Now, Dingwall is cautiously optimistic that the Commission will take northern producers’ feedback into account. He hopes the Commission will continue consulting with producers before the general orders are expanded in 2026.

“They did give us hope that we could have some input, revisit the threshold, and have a say in helping them form policy that affects us,” Dingwall said. “The general consensus among task force members was that it was a good start, and at least gives us hope on the possibility of changing the way they’re going to push this through.”

However, some producers worry being regulated by the Commission will create a logistical headache with no benefit to northern producers.

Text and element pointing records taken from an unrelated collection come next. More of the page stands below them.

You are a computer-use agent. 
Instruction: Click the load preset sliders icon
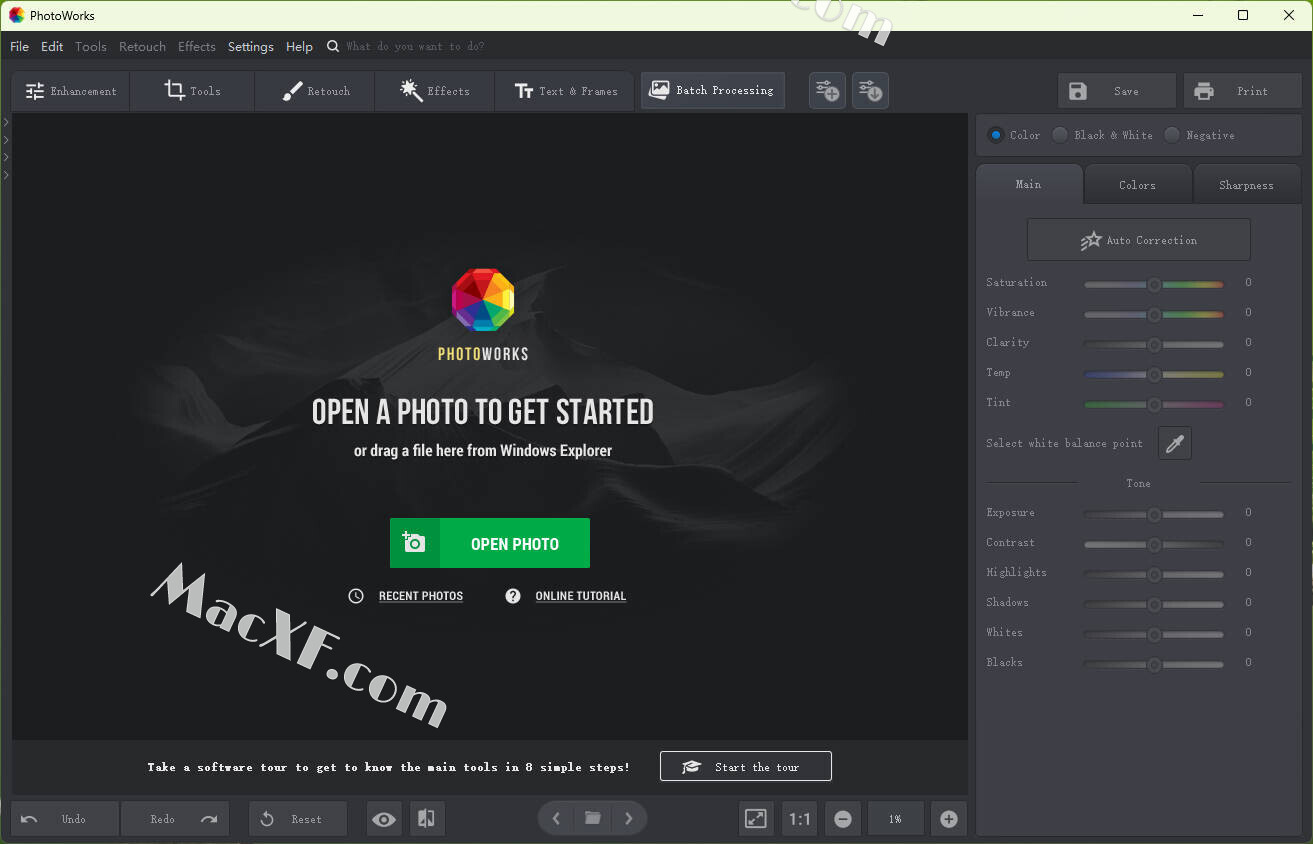(x=870, y=91)
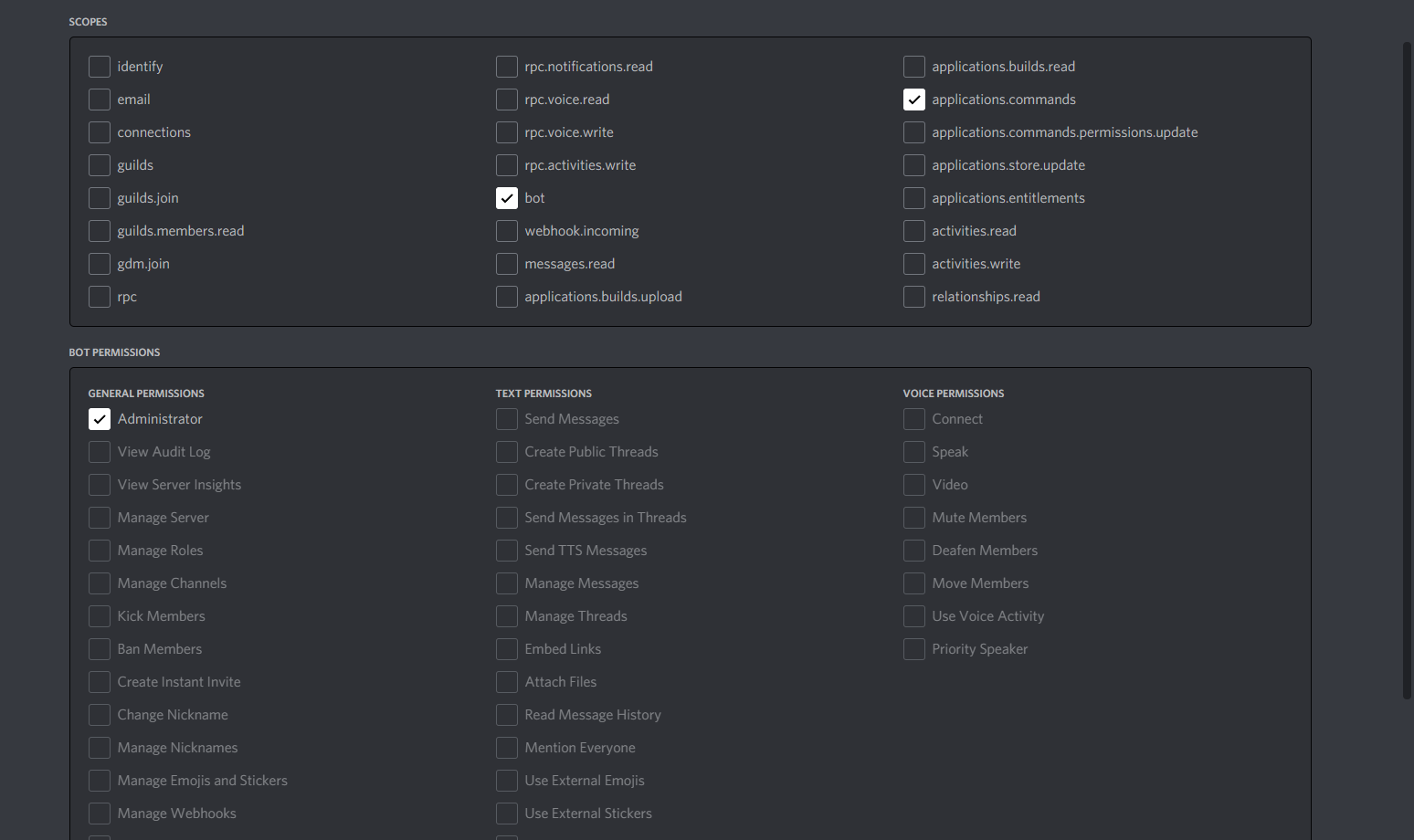Viewport: 1414px width, 840px height.
Task: Enable the relationships.read scope
Action: (913, 296)
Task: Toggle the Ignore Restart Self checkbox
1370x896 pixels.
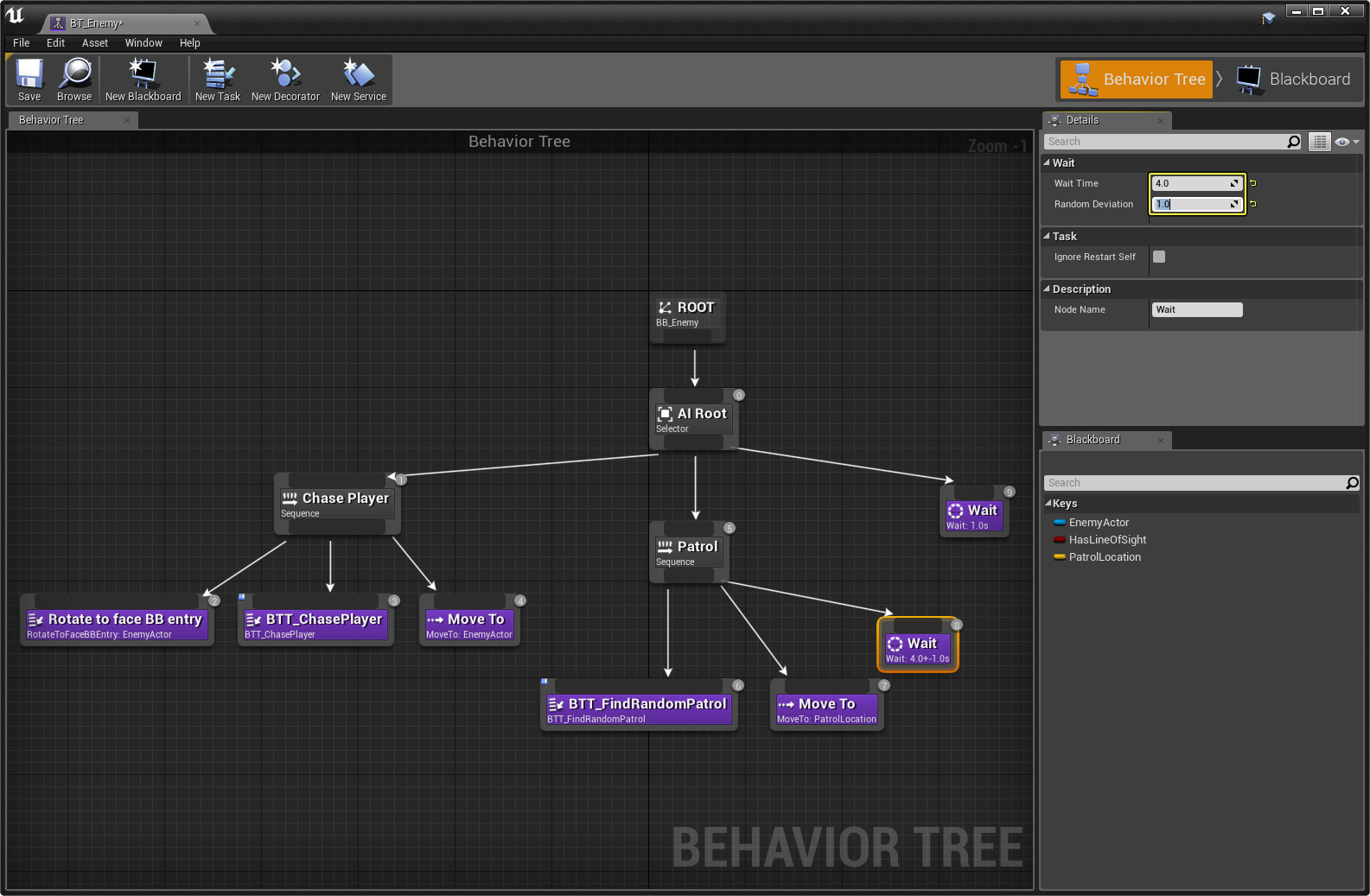Action: [1159, 257]
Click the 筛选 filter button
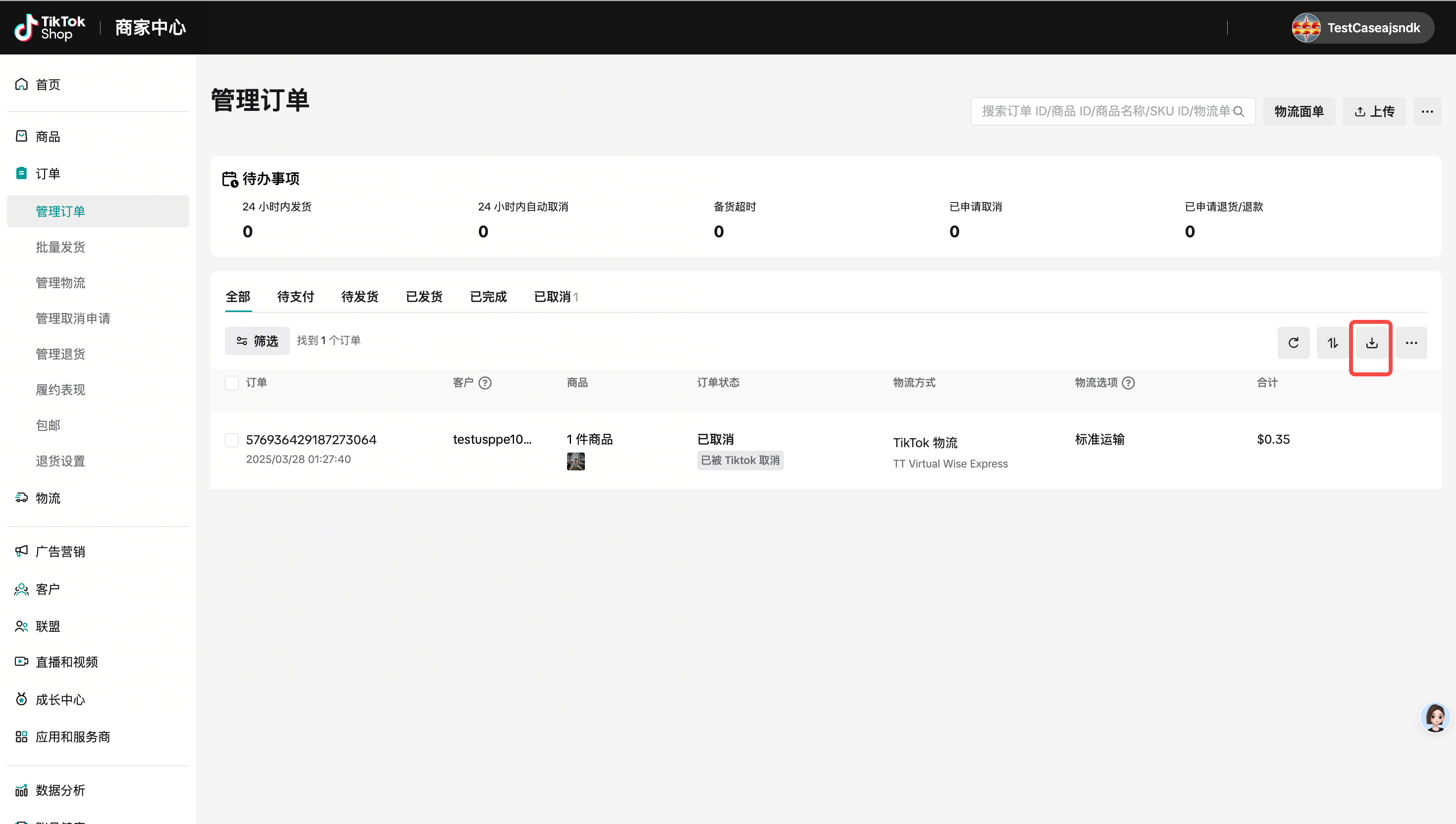 (x=257, y=341)
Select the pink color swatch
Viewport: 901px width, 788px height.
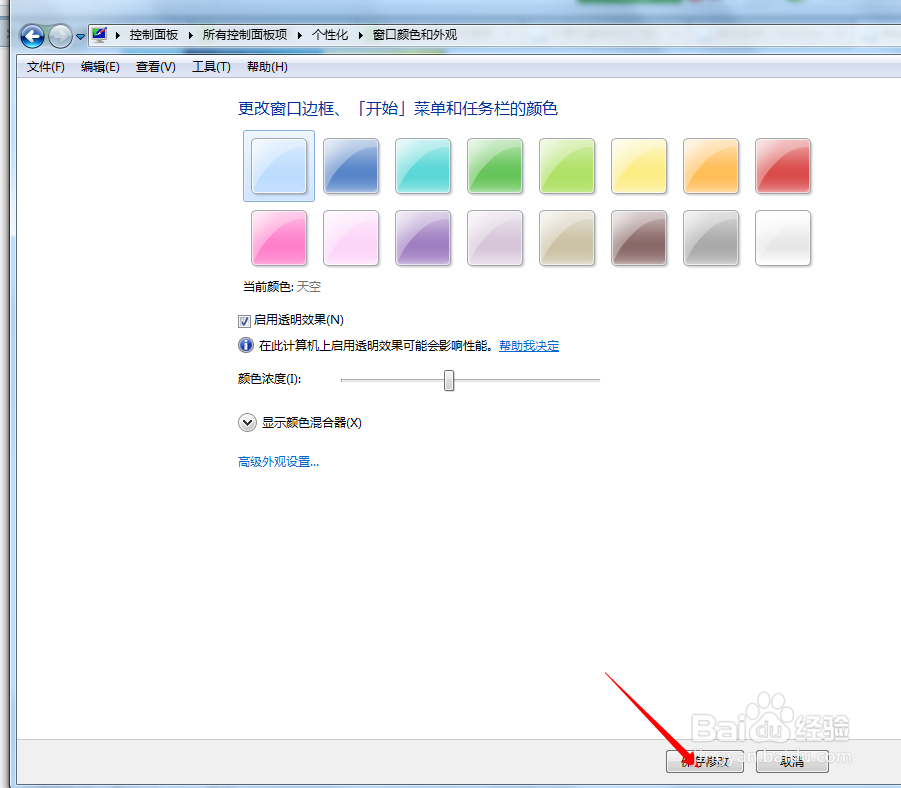pyautogui.click(x=278, y=238)

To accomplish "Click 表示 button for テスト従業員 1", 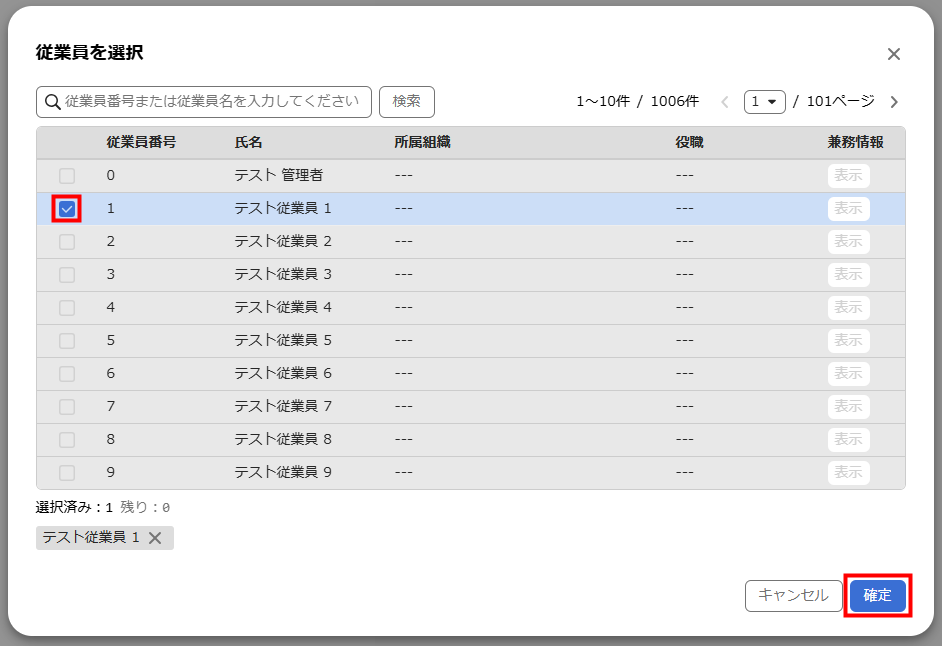I will pos(848,209).
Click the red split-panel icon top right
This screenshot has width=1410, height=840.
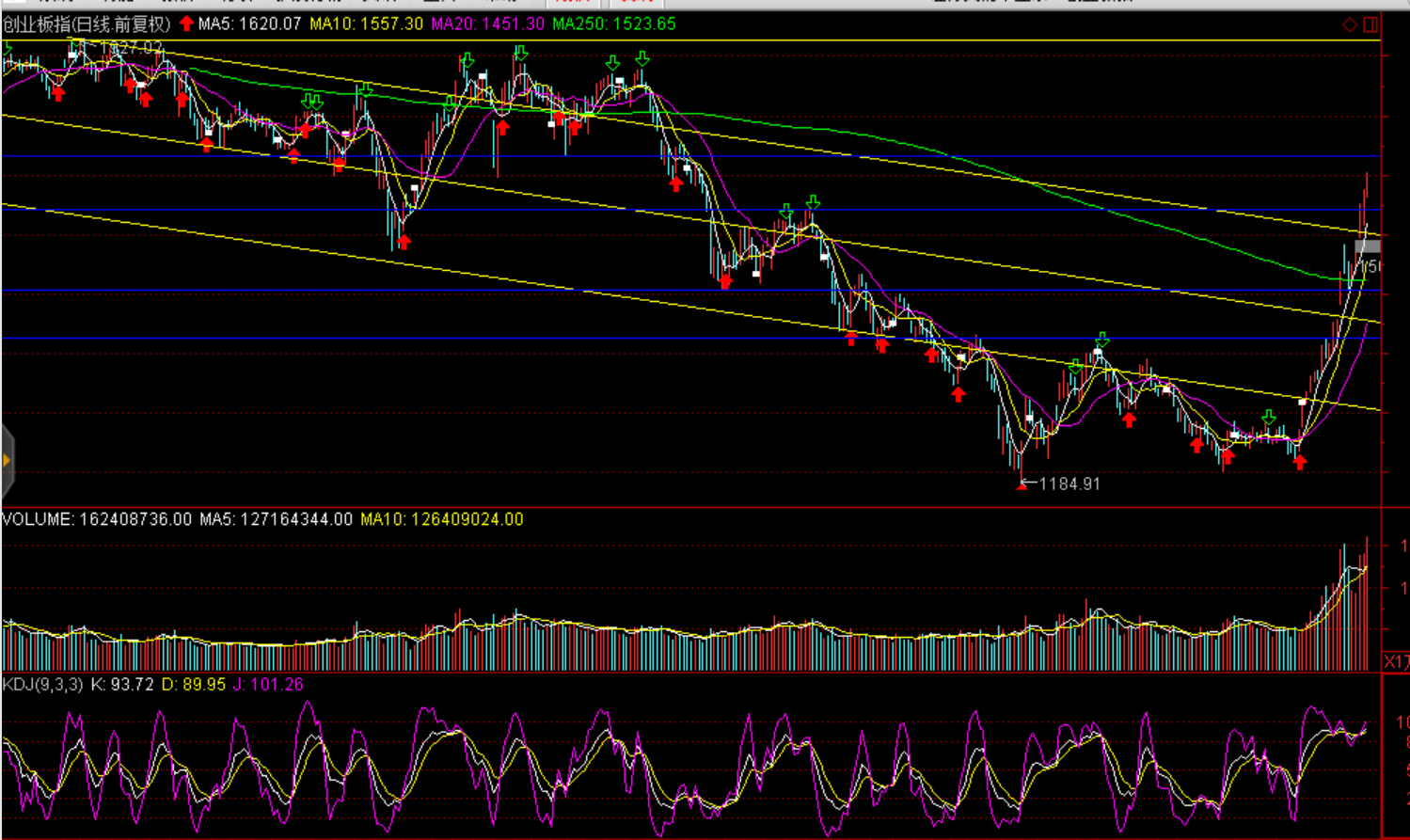(1370, 24)
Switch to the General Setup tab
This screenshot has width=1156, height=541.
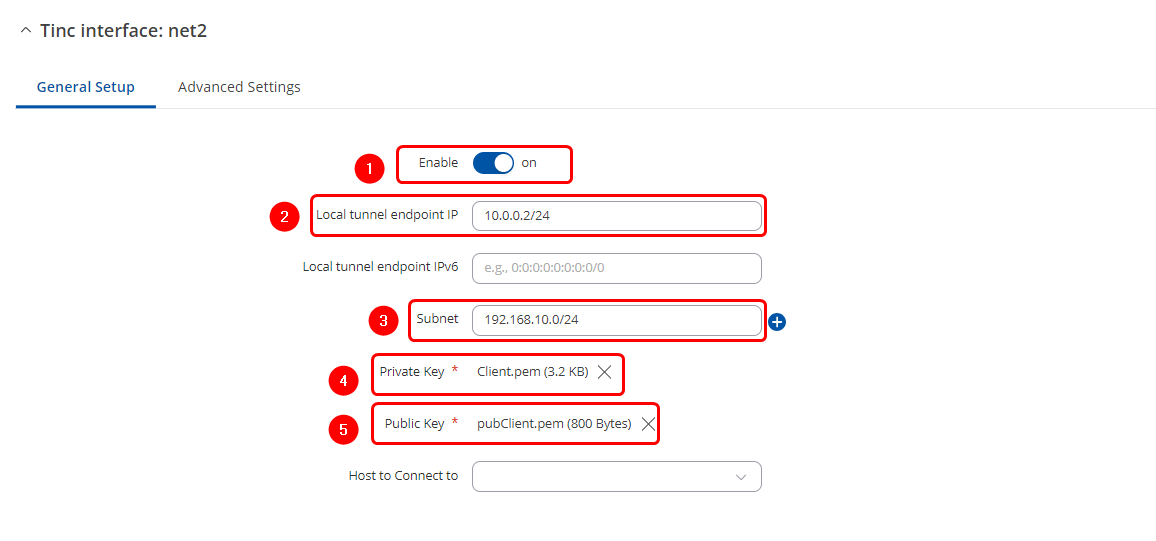point(86,87)
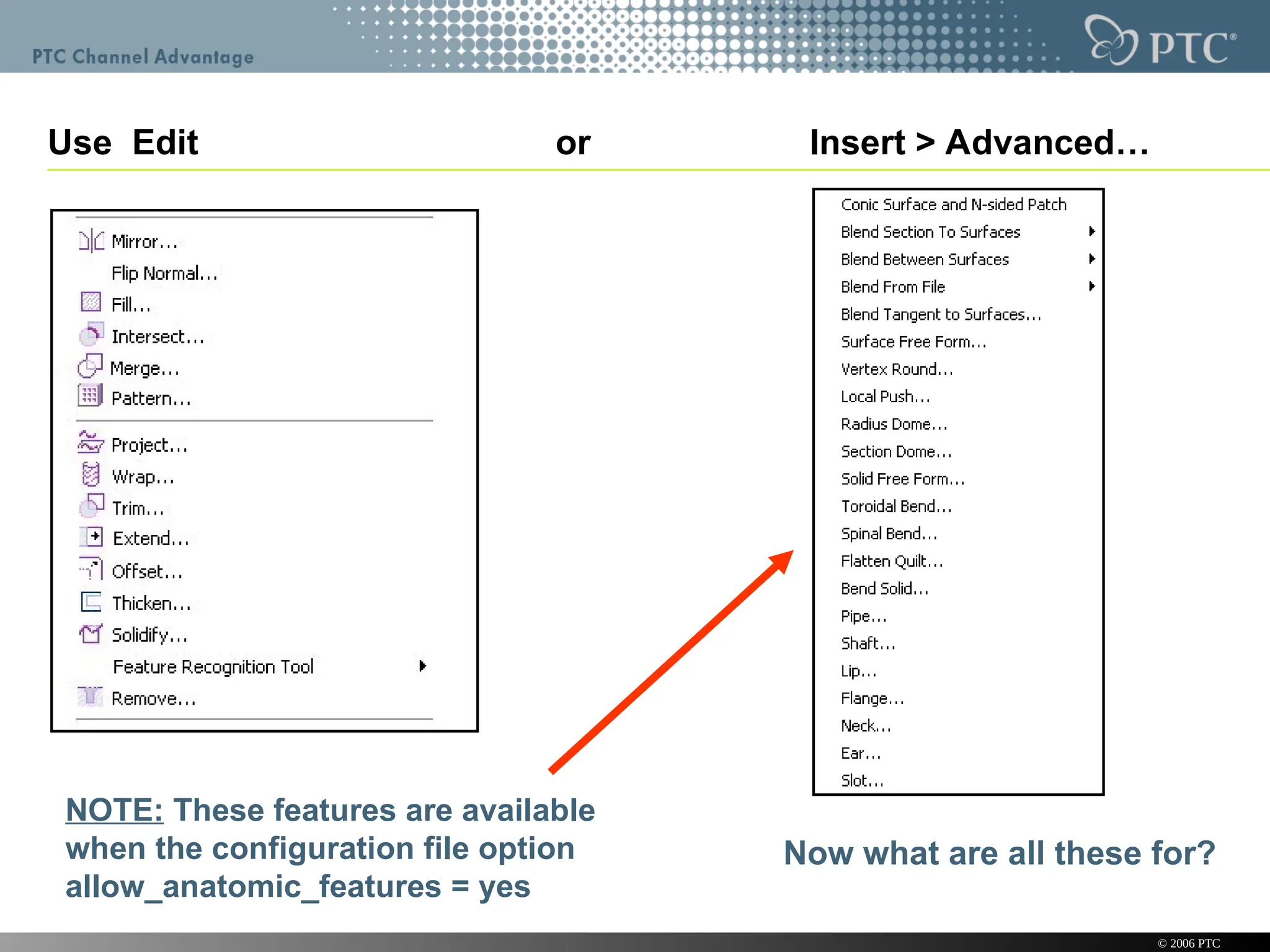
Task: Click the Pattern grid icon
Action: pos(90,395)
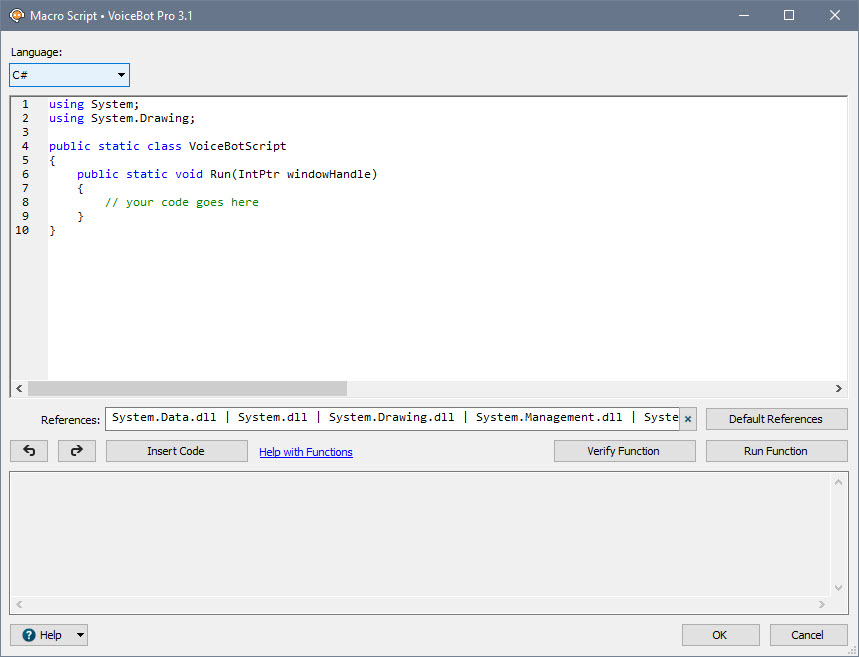The height and width of the screenshot is (657, 859).
Task: Open the Help with Functions link
Action: pos(305,451)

Field crop producer Philip Myatovic expressed concern that the Commission may neglect to regulate northern markets, allowing large southern producers to out-compete smaller local operations at farmers’ markets and in stores.

“I can’t see any benefit right off the bat, but it will cost us more to produce because of their licensing and distribution system,” Myatovic said.

Lengkeek said he has heard concerns from northern producers that the Commission does not adequately regulate northern markets – some producers claimed that a southern producer violated Commission regulations by selling excess product at a Prince George farmers’ market earlier this year. According to Lengkeek, the Commission investigated the claims and did not find any activity that violated marketing regulations, but he hopes the Commission will have less difficulty regulating northern markets after expanding the general orders.

“By extending the area of applicability of our regulations to the northern half of the province, we would hopefully be able to prevent this from happening already for the next growing season,” Lengkeek said.

Additionally, Lengkeek stressed that the vast majority of northern producers will not be subject to the general orders even after they are expanded – only 20 crops, including storage crops like beets, greenhouse crops like tomatoes, and processing crops like broccoli, are regulated by the Commission, most of which are not produced in the north.

“That’s not to say that there isn’t a significant agriculture industry in the north, it’s just that it’s focused in areas that are not under our regulation,” Lengkeek said. “I can say with certainty that less than a dozen farms would fall fully under our regulations, and probably far less than a dozen.”

Nearly every farmer Lengkeek spoke to this summer does not produce more than a tonne of regulated crops, meaning they would not be subject to regulations, he added.

Lengkeek says he will continue to engage with northern producers over the next year.

“The purpose of the meetings with farmers and members of local government who had concerns about the regulations was to hear more from them directly and in-person what their concerns were, and reassure them that we wanted to respond to those concerns and look at whether we might be able to make some amendments to the regulations,” Lengkeek said. “And I felt like we succeeded in that.”